I don't remotely speak for the whole of the j-core project either, I'm
mostly working on Linux code that runs on it and a bit of documentation.
I've helped debug deep into the guts of the hardware, worked with the
devs to get SMP working, and been to japan to hang out with the hardware
guys a half-dozen times over the past 3 years. So I can pass on a lot of
stuff I learned from other people (some of whom do not speak english as
a first language). But they're the experts...

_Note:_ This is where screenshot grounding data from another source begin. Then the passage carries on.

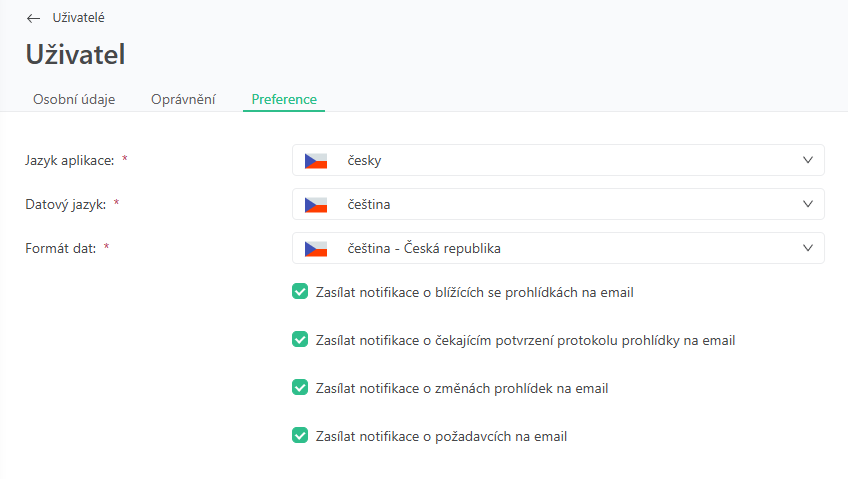Click chevron arrow of Jazyk aplikace dropdown
Image resolution: width=848 pixels, height=479 pixels.
coord(808,160)
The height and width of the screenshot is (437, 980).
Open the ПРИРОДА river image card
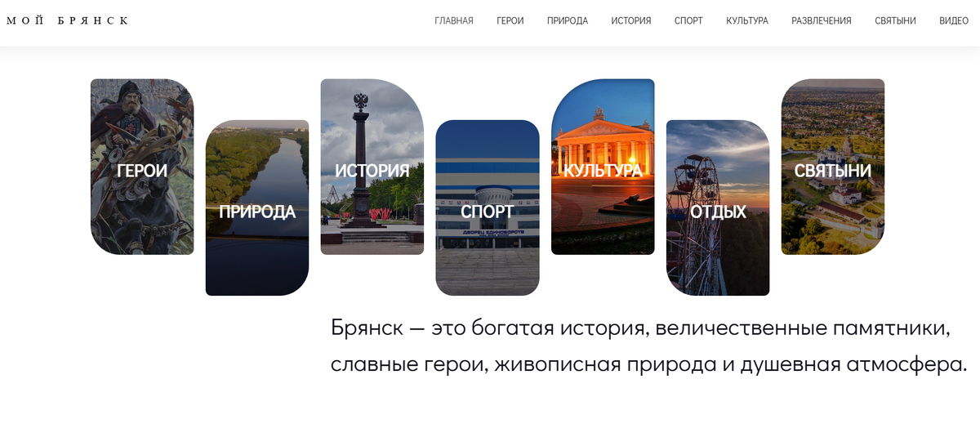pyautogui.click(x=257, y=207)
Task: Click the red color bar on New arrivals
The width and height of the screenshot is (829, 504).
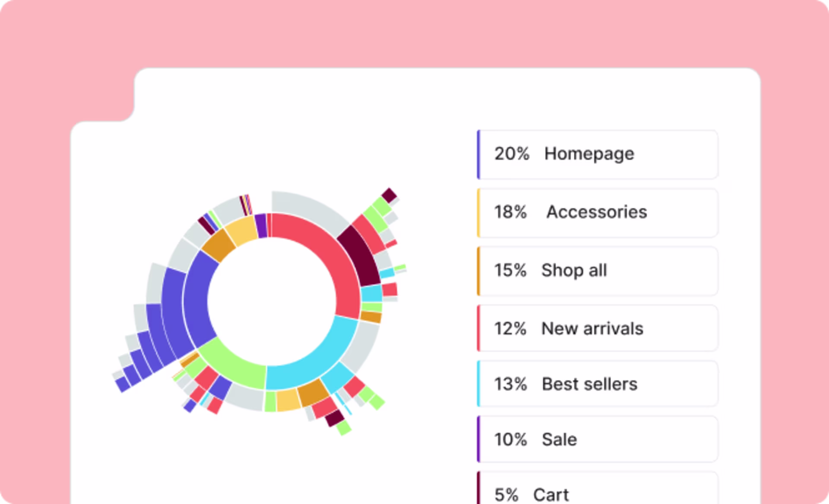Action: click(x=478, y=328)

> On 1/11/2018 5:06 AM, Dru Nelson wrote:
>>
>> Hi,
>>
>> I saw a video of the announcement of the j-core project a while back.
>> The project impressed me, and I made a note to learn more.
>>
>> Without that presentation, I would not have known about the advantages
>> of the SH architecture.
>> For example, I would not have known about the code-density of the SH.
>> I would have just assumed it was like all the other RISCs. (32 bit
>> instructions)
> 
> luckily, code density is pretty good if compared with 32-bit RISCs.
> 
> but, it comes with a drawback in frequently needing to execute longer
> sequences of instructions for many operations, which partly works as
> counter-balance to the shorter instructions in some cases.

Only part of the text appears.